As of Release 4.0, MARS assembles and simulates 155 basic instructions of the MIPS-32 instruction set, approximately 370 pseudo-instructions or instruction variations, the 17 syscall functions mainly for console and file I/O defined by SPIM, and an additional 22 syscalls for other uses such as MIDI output, random number generation and more. These are listed in separate help tabs. It supports seven different memory addressing modes for load and store instructions: label, immed, label+immed, ($reg), label($reg), immed($reg), and label+immed($reg), where immed is an integer up to 32 bits. A setting is available to disallow use of pseudo-instructions and extended instruction formats and memory addressing modes.
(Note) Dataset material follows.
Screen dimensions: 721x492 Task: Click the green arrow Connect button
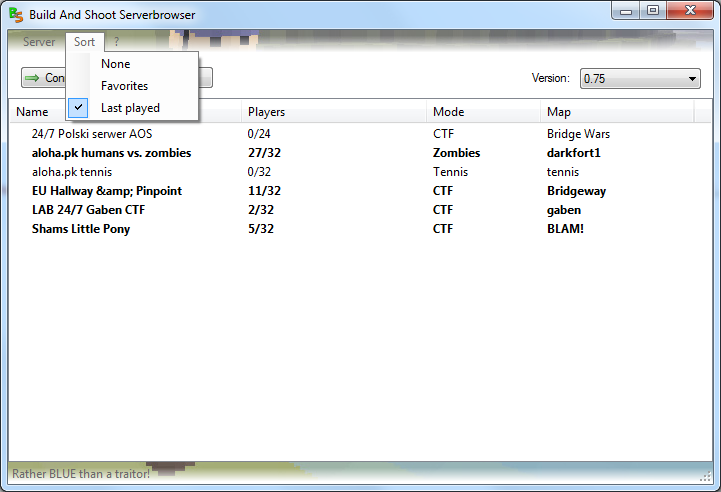click(x=42, y=78)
Our guiding reference in implementing the instruction set has been Computer Organization and Design, Fourth Edition by Patterson and Hennessy, Elsevier - Morgan Kaufmann, 2009. It summarizes the MIPS-32 instruction set and pseudo-instructions in Figures 3.24 and 3.25 on pages 279-281, with details provided in the text and in Appendix B. MARS Releases 3.2 and above implement all the instructions in Appendix B and those figures except the delay branches from the left column of Figure 3.25. It also implements all the system services (syscalls) and assembler directives documented in Appendix B.
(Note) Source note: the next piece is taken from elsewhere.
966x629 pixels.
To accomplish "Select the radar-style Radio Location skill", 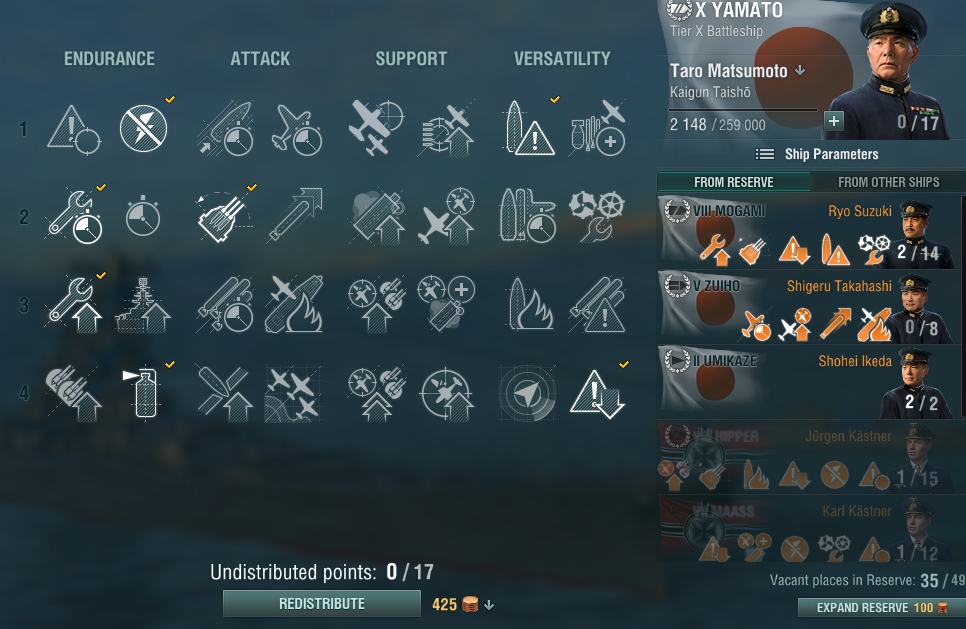I will (528, 392).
The MARS IDE provides program editing and assembling but its real strength is its support for interactive debugging. The programmer can easily set and remove execution breakpoints or step through execution forward or backward (undo) while viewing and directly editing register and memory contents.
MARS is a legacy application which remains very useful but will not be developed further. Both of its authors are retired.